REQUIREMENTS ▸ In the rows below, reproduce everything from the line containing "Focus the Name input field" down to the line containing "Action: click(x=986, y=649)", with both of those lines included.

DATASET ▸
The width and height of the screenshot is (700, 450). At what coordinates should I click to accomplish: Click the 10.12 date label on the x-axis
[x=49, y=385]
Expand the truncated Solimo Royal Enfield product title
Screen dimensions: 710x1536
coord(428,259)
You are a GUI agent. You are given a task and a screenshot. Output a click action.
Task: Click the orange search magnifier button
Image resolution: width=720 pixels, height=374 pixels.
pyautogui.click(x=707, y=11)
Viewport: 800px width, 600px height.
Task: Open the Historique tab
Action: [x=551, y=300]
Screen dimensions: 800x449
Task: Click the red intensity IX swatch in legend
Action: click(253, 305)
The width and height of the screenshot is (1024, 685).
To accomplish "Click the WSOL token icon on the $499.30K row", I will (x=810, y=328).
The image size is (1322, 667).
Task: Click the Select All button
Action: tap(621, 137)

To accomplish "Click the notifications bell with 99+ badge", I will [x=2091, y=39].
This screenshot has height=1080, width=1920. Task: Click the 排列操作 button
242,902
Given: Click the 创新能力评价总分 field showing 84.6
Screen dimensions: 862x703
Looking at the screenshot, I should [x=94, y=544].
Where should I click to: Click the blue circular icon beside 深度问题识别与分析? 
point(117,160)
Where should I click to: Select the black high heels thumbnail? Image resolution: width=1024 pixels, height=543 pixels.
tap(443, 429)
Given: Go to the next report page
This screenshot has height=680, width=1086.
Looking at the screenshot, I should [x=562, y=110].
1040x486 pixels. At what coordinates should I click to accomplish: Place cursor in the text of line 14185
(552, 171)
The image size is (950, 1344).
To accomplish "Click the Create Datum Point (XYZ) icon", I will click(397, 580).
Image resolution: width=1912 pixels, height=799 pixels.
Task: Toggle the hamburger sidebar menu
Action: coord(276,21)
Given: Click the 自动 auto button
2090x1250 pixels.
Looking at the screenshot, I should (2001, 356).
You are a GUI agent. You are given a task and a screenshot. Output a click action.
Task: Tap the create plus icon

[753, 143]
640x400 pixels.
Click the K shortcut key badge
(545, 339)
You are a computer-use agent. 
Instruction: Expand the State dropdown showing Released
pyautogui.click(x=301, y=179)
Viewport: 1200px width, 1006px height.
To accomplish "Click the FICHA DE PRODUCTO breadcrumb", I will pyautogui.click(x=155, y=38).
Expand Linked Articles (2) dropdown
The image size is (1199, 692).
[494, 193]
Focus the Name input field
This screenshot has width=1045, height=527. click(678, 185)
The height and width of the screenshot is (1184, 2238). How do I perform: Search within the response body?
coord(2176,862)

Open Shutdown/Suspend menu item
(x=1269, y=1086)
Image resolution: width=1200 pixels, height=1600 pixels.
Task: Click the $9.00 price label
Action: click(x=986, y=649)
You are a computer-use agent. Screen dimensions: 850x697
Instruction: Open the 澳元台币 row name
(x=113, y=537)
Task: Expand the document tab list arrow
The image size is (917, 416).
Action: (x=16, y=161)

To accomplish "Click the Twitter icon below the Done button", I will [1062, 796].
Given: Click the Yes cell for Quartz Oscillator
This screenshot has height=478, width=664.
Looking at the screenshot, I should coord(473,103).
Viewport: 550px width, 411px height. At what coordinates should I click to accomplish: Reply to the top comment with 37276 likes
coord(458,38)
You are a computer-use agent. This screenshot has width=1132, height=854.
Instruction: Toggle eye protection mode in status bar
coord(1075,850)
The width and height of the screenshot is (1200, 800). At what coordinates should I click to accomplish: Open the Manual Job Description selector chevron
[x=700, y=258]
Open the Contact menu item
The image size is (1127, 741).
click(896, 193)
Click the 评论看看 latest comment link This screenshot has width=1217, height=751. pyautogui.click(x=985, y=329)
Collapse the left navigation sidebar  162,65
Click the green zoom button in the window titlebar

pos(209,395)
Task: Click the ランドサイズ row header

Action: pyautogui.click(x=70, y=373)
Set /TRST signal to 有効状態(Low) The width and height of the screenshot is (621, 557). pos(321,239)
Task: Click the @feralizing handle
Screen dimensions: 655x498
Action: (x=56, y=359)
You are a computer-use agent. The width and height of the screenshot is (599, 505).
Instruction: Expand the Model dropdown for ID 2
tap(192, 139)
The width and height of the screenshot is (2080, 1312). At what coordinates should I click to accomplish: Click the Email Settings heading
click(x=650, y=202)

FULL OUTPUT ▸
Focus the Name input field
This screenshot has width=1045, height=527. click(678, 185)
The height and width of the screenshot is (1184, 2238). How do I perform: Search within the response body?
coord(2176,862)

Open Shutdown/Suspend menu item
(x=1269, y=1086)
Image resolution: width=1200 pixels, height=1600 pixels.
Task: Click the $9.00 price label
Action: click(x=986, y=649)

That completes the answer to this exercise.